__WORK REQUIRED__:
Using the listing below, print exactly everything from the line with "Task: Click the Tapaturmavak dropdown arrow" down to the line with "Task: Select the $57.99 Standard 3 hours cell", both included, and nothing more.

** DATA FOR THIS EXERCISE follows **

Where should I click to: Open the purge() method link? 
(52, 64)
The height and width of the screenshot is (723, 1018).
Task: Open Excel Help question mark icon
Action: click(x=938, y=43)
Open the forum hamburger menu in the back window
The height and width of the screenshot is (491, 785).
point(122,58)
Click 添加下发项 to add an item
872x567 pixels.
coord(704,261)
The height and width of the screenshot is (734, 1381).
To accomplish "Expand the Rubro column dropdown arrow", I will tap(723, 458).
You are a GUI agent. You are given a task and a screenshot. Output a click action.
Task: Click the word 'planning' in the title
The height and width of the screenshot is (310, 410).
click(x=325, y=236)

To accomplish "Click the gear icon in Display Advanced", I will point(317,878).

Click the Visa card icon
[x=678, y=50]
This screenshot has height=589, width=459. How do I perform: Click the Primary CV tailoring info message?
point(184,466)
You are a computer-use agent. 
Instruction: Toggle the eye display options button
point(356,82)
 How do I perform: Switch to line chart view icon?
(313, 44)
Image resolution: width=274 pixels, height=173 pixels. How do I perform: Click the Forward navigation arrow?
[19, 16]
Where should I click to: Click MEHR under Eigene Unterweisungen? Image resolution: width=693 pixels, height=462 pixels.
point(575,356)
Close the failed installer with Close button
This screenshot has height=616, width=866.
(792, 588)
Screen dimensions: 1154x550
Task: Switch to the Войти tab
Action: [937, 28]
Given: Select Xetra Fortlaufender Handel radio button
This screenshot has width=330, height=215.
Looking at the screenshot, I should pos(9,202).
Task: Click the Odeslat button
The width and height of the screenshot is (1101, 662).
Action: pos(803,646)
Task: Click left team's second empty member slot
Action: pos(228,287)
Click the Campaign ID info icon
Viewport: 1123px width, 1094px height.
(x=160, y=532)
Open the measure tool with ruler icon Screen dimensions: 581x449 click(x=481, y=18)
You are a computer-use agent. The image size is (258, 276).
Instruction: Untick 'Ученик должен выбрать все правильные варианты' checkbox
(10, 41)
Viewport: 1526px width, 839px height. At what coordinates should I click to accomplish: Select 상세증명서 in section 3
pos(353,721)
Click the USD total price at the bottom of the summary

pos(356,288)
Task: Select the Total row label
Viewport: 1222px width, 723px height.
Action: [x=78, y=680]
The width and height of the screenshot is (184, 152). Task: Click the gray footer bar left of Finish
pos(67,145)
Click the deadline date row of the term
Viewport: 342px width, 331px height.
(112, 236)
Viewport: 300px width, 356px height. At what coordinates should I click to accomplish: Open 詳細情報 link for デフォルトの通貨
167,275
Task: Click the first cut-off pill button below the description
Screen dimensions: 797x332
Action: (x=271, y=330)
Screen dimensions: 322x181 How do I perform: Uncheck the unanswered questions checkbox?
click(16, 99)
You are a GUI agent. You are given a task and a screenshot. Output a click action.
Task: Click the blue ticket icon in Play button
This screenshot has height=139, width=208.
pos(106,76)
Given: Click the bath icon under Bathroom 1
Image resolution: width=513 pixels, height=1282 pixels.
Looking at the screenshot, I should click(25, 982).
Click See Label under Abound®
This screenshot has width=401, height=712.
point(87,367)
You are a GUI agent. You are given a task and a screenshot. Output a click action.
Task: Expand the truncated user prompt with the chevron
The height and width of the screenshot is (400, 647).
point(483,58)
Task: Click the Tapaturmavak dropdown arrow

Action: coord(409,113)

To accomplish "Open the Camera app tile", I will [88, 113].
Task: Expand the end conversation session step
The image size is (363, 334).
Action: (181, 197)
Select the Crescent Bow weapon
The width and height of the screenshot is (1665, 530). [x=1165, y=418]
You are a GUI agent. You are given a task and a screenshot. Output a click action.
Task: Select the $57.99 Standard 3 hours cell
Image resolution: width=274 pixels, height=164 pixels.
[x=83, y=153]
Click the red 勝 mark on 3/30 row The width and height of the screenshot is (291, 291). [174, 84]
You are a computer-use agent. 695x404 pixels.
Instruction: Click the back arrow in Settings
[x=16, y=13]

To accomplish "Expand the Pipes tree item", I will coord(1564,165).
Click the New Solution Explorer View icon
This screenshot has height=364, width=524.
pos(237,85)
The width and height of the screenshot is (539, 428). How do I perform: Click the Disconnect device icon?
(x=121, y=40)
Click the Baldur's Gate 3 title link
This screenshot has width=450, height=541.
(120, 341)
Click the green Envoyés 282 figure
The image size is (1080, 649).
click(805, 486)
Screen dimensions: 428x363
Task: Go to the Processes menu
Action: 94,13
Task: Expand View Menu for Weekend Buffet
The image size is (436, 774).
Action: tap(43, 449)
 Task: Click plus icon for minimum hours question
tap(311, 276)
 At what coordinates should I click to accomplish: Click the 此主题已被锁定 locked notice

** End of DATA FOR THIS EXERCISE **

__EXERCISE OUTPUT__:
Task: Click the Tapaturmavak dropdown arrow

Action: coord(409,113)

To accomplish "Open the Camera app tile", I will [88, 113].
Task: Expand the end conversation session step
The image size is (363, 334).
Action: (181, 197)
Select the Crescent Bow weapon
The width and height of the screenshot is (1665, 530). [x=1165, y=418]
You are a GUI agent. You are given a task and a screenshot. Output a click action.
Task: Select the $57.99 Standard 3 hours cell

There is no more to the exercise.